== TEXTO DE LECTURA

El día que la UDS fichó a Romario
A finales del 95 la Unión Deportiva Salamanca especuló con fichar al mejor jugador del mundo del momento: Romario da Souza. Fue el principio del fin de mi infancia.
Cuando cumplí catorce años dejé de patear el balón entre los
coches de mi calle. Había llegado el momento de exhibir mi talento con los pies
en los campeonatos escolares de la ciudad. Enfrentarme a gente desconocida,
recorrer las calles de la ciudad en busca de pistas de cemento rosa que
desteñirían mis pantalones y dejarían cicatrices imborrables en mis piernas.
Cuando cumplí catorce, tuve mi primer bono transporte en propiedad.
Dicen los de fuera que Salamanca es una ciudad pequeña. A
esto yo les digo que en mi barrio, Garrido, decimos que algo es grande
dependiendo del tamaño de su horizonte. Si algo tenemos en mi ciudad son
horizontes sin montañas ni construcciones que los acorten. Mediados los
noventa, eran de tal tamaño que, mientras yo me asomaba al mundo con mi bono de
autobús de cartón de diez viajes, la ciudad soñaba con que el futbolista de
dibujos animados jugara para el equipo de la ciudad.
Eran sueños de una ciudad que disfrutaba del fútbol los
sábados con Telemadrid los más modernos y con la señal de la Peña de Francia
los más arcaicos, de los comentarios de Don José los domingos en La Helmántica
y de crónicas deportivas en los tres diarios locales que por entonces
circulaban. El fútbol en aquellos años olía a puro y barro, a bocadillo los
domingos por la tarde, al pegamento de unos cromos en los que mi equipo nunca
salía.

====
== EXTRACTO DE DATOS

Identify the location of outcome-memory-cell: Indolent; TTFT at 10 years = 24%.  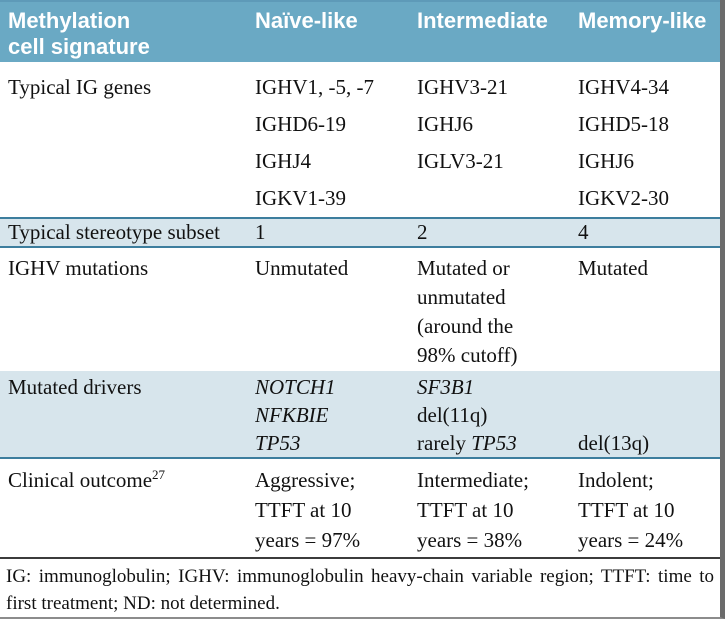
(649, 511).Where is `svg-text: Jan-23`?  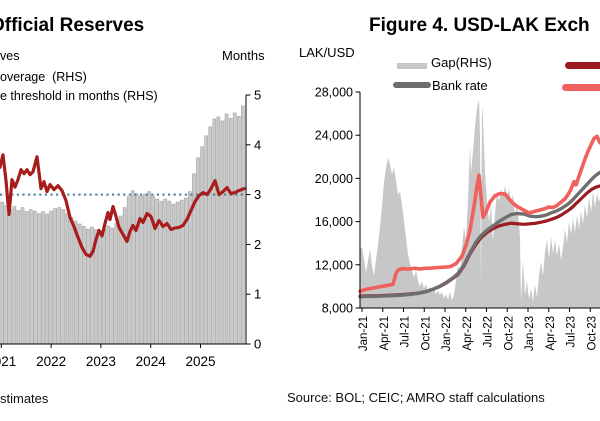 svg-text: Jan-23 is located at coordinates (530, 334).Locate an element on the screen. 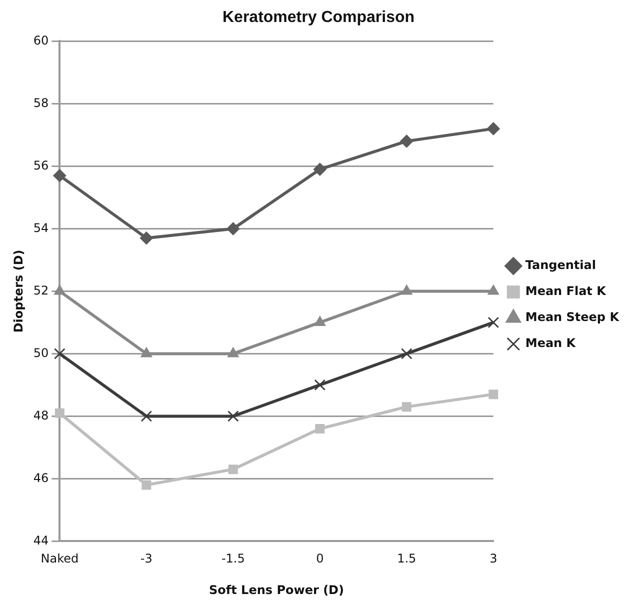 The height and width of the screenshot is (610, 643). legend-label: Mean K is located at coordinates (550, 343).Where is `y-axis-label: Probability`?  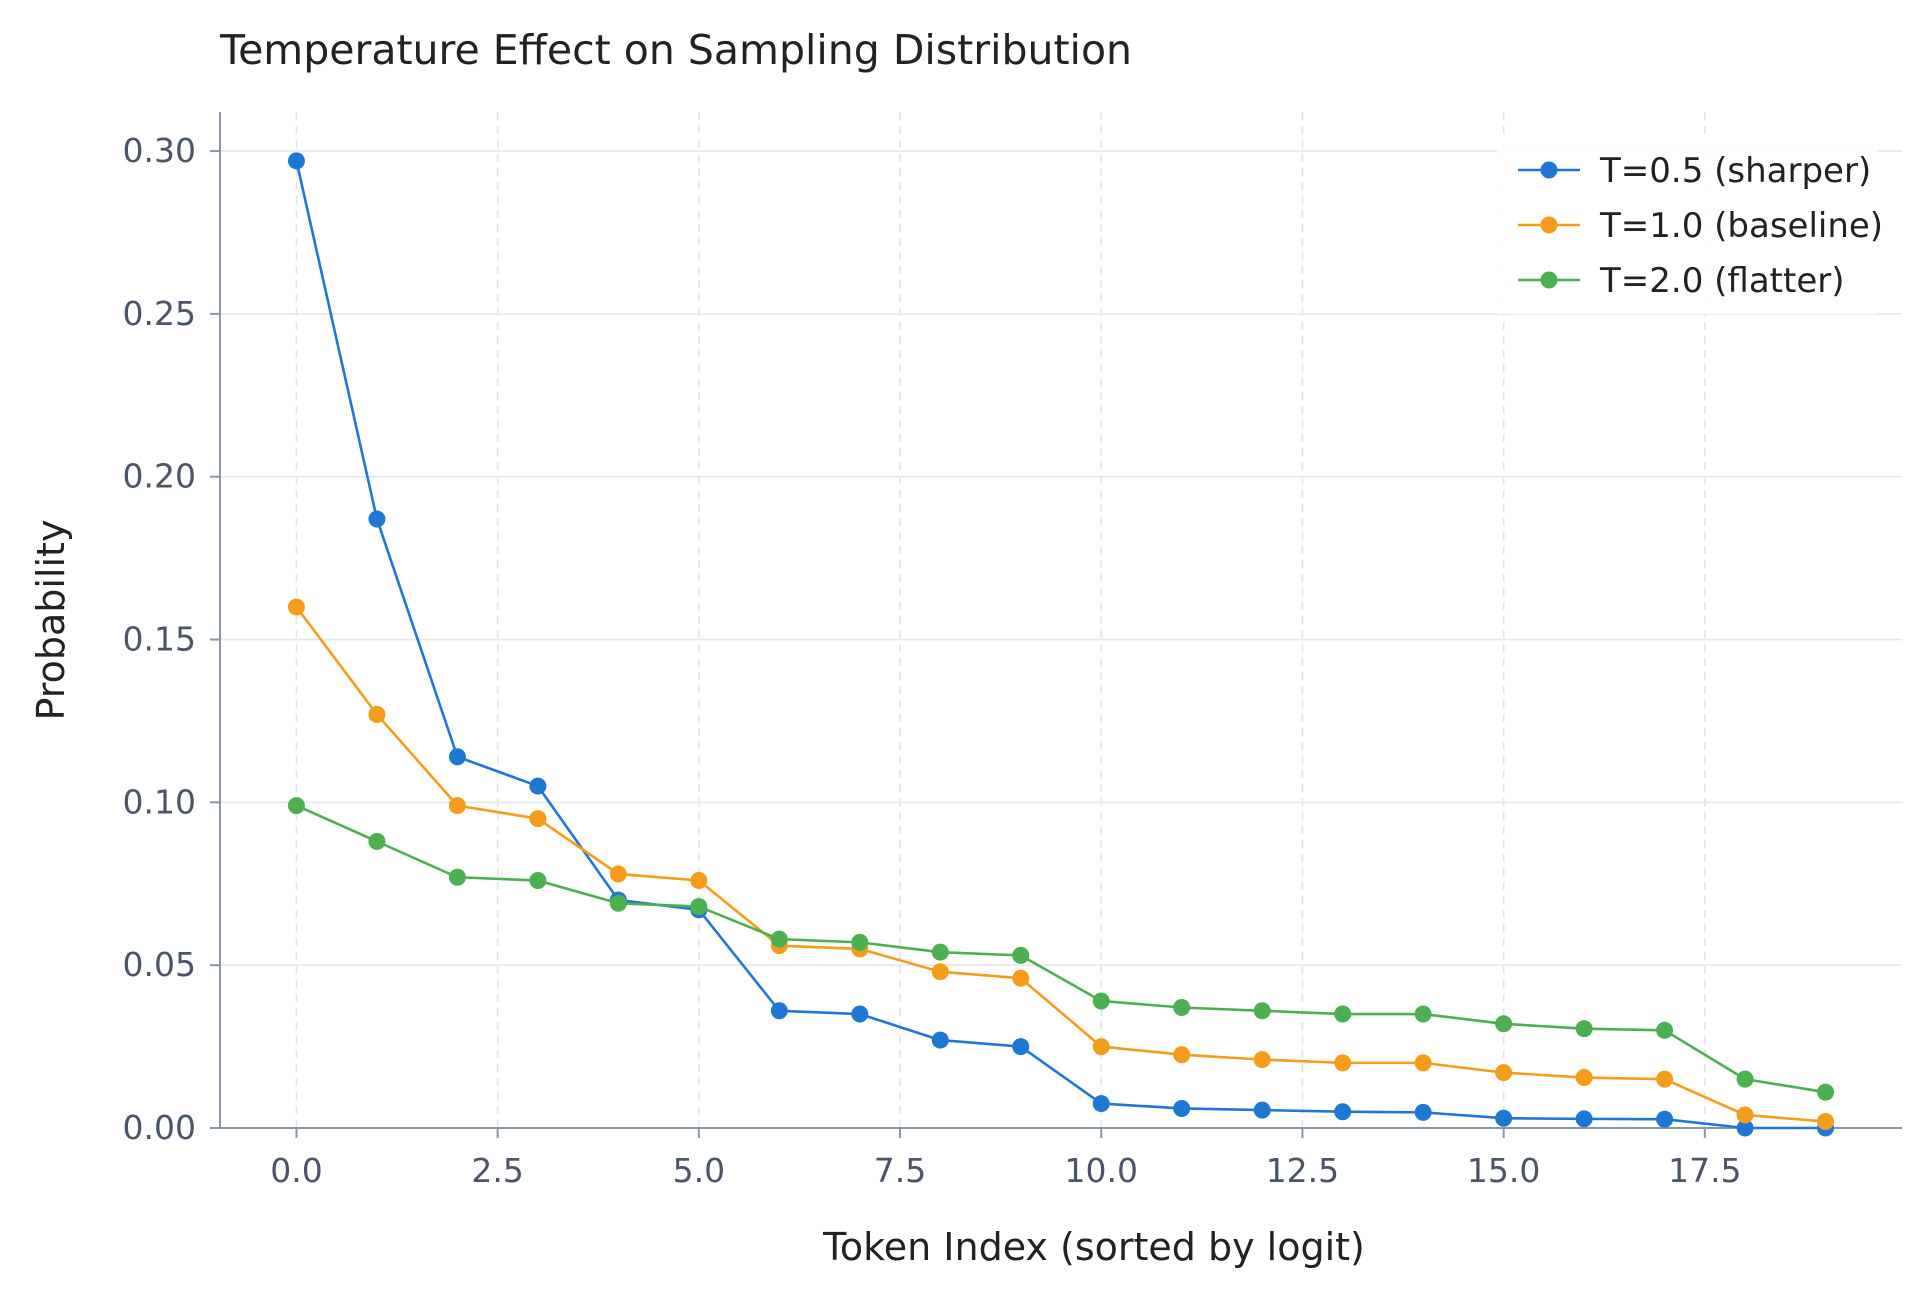 y-axis-label: Probability is located at coordinates (51, 620).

====

◆ TAREAS DEL EJERCICIO
(1) Según el texto de lectura, ¿cómo se llama el barrio de Salamanca donde vive quien narra?
(2) Transcribe del texto de lectura el fragmento que comienza con "El día que la" y continúa hasta "transporte en propiedad.".

◆ RESULTADOS DE TAREAS
(1) Garrido.

(2)
El día que la UDS fichó a Romario
A finales del 95 la Unión Deportiva Salamanca especuló con fichar al mejor jugador del mundo del momento: Romario da Souza. Fue el principio del fin de mi infancia.
Cuando cumplí catorce años dejé de patear el balón entre los
coches de mi calle. Había llegado el momento de exhibir mi talento con los pies
en los campeonatos escolares de la ciudad. Enfrentarme a gente desconocida,
recorrer las calles de la ciudad en busca de pistas de cemento rosa que
desteñirían mis pantalones y dejarían cicatrices imborrables en mis piernas.
Cuando cumplí catorce, tuve mi primer bono transporte en propiedad.